Although an FBI investigation into matters involving White House personnel can be related to today's headlines, Mark Felt: the Man Who Brought Down the White House feels a bit dated and remote. In telling the story of Mark Felt, the man better known as Watergate's Deep Throat, the movie attempts to take us inside the FBI during the time when Felt began talking to Washington Post reporter Bob Woodward.
Working from Felt's 2006 memoir, director Peter Landesman wraps his story in so much seriousness he might as well be preparing to enshrine it in a museum. For all its portent and heaviness, Landesman's movie about the messy work of saving the republic feels more like a weighty footnote than a main event.
As the title suggests, Felt -- whose identity was kept secret until 2005 -- occupies the movie's center. Felt, we learn, was passed over for the top FBI job when Herbert Hoover died. Despite the slight, associate director Felt insisted that he remained loyal to the agency.

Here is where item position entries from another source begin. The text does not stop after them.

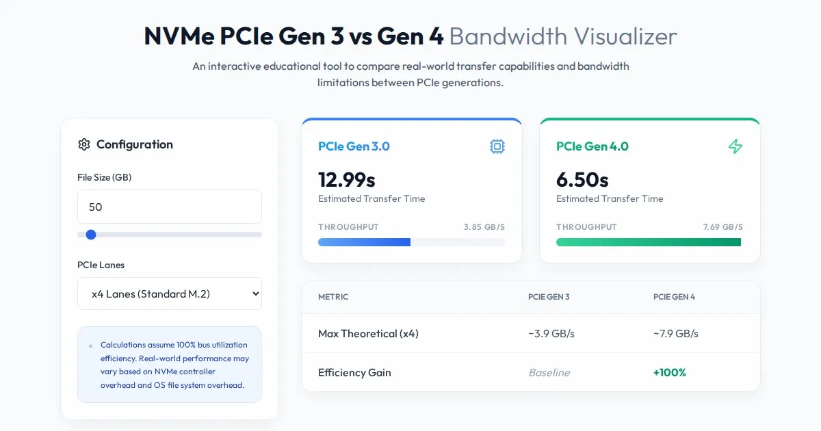
Task: Click the 6.50s estimated transfer time
Action: [582, 180]
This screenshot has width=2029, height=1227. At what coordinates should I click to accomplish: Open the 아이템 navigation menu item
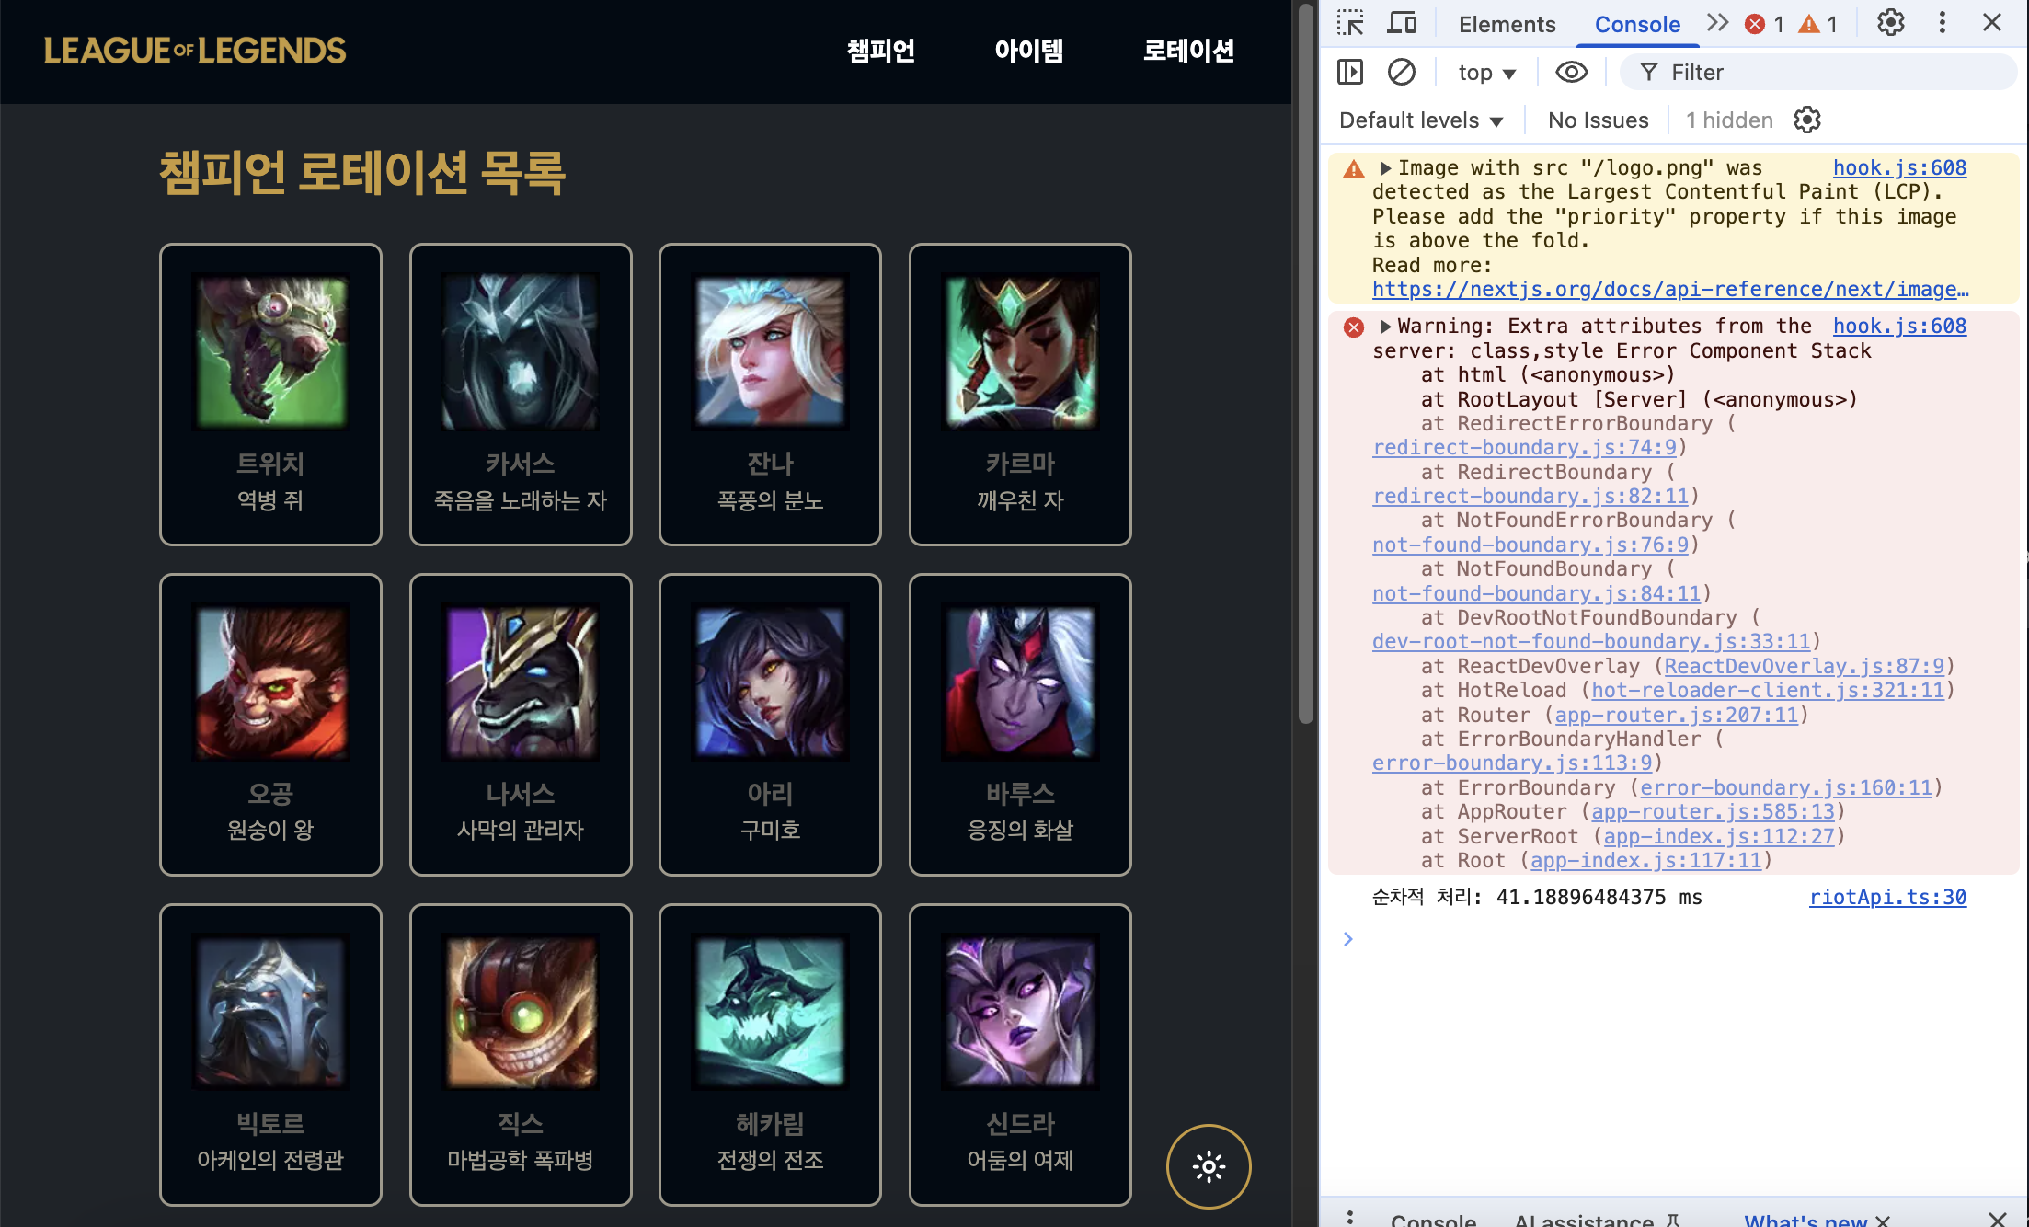1028,51
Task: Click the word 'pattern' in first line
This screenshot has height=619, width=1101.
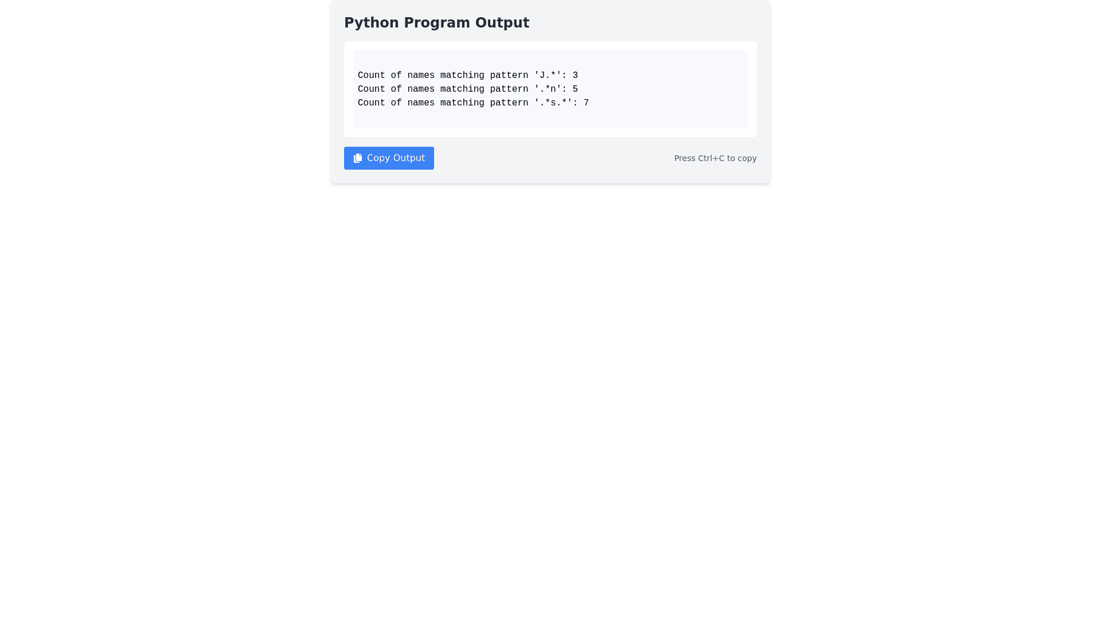Action: coord(508,75)
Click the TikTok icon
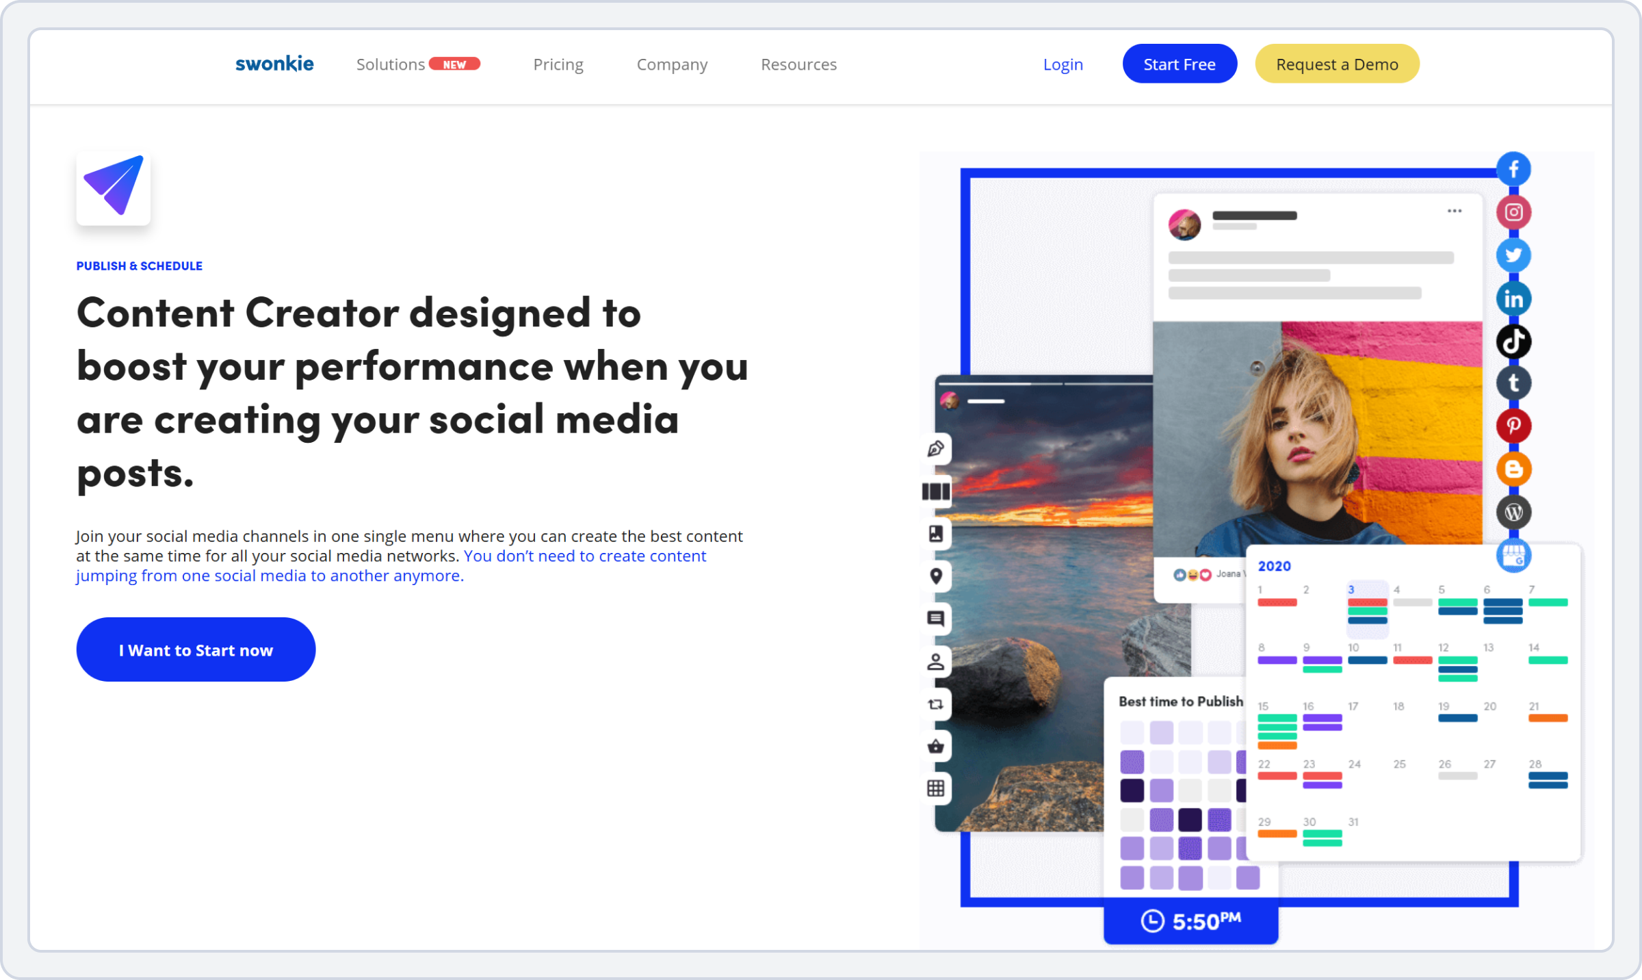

As the movie tells it, he became a whistleblower because he refused to see the FBI compromised as investigations into the Watergate burglary began to heat up. He wanted to defend the integrity of an agency that wasn't supposed to be tarnished by political considerations. And maybe he was also furious and hurt about not getting the job for which he spent much of his adult life preparing.
Looking gaunt and severe, Liam Neeson plays Felt as a lawman accustomed to maintaining a stony front. A father estranged from a daughter who has been won over by the counterculture, Felt quietly endures his wife's (an underused Diane Lane) drinking and dissatisfactions, and he soon finds himself at odds with interim FBI director L. Patrick Gray (Martin Csokas).
An outsider to the ranks of law enforcement, Gray is put in the job to be a Nixon ally in the FBI after Hoover's death. Felt also finds himself at odds with FBI agent Bill Sullivan (Tom Sizemore), a guy who doesn't mind bending the rules and who becomes Gray's top assistant.
Scenes in which Felt interacts with fellow agents -- some of whom respected and feared him -- make us feel as if we're piercing FBI walls of secrecy, but that's not enough to elevate the movie to the level of importance to which it must have aspired.
Michael C. Hall has a nice turn as White House counsel John Dean, and Bruce Greenwood turns up as a journalist with whom Felt confided before he established a secret relationship with Washington Post reporter Bob Woodward.
For the most part, Landesman places the film squarely on Neeson's shoulders, using the actor's statuesque presence as a key to setting a somber tone. Nothing wrong with that, but this gloomy earnestness seems to be Mark Felt's only tone. The movie sticks to it as doggedly as Felt adheres to his desire to protect the FBI from concerns that he insists are irrelevant to law enforcement.
Mark Felt leans heavily toward portraying Felt as an American hero -- perhaps with the mud of accommodation on his shoes, but a hero nonetheless.
The movie tells us that in addition to his Watergate efforts, Felt was involved in dubious FBI efforts to find members of the Weather Underground. Felt was found guilty, but eventually was pardoned by President Ronald Reagan. This part of Felt's story plays like an afterthought. Besides, Felt remains noble to the end, refusing to pass any blame to subordinates.
There's no question that Felt was at the heart of events that shook the nation -- but Mark Felt wears its solemnity of purpose like a straight jacket, something that can't be said about All the President's Men, still the best Watergate movie of all.